Le voci che interessano Saliou, 22 anni, si fanno sempre più insistenti e credibili: all’orizzonte per lui ci sarebbe un ingaggio superiore ai 5 milioni di dollari, con sostanziosa buonuscita per le V Nere.
La “fuga dei cestisti”
Il trend degli ultimi anni è questo, con la “fuga dei cestisti” più giovani e promettenti verso il mondo dorato dei college a stelle e strisce, in grado di garantire un percorso di studi e un’attività sportiva praticamente superiore al professionismo europeo, sia in termini di guadagno sia di ritorno di immagine e visibilità. La NCAA sta andando in questa direzione e anche Niang sembra poter seguire le orme di altri giocatori migrati dal Vecchio al Nuovo continente.
Il tutto con il benestare dei Cleveland Cavs, che lo scorso anno acquisirono al draft i diritti di Saliou Niang per poi “parcheggiarlo” a Bologna.

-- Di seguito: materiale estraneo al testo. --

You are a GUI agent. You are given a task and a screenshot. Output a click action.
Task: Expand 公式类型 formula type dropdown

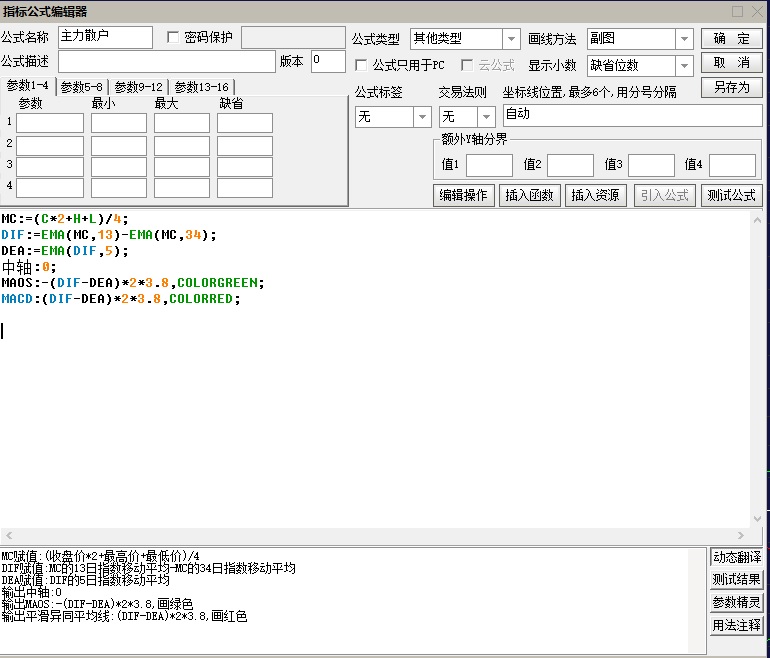click(511, 39)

Il mandellese potrebbe continuare la sua crescita esponenziale dopo una stagione da assoluto protagonista in Italia (9.2 punti, 5.1 rimbalzi in 26 partite), e in America sarebbe un delle stelle del campionato universitario. In attesa del grande salto in NBA. Il nome di Niang negli ultimi giorni è stato avvicinato a Lousiana State, ma anche a North Carolina e Duke.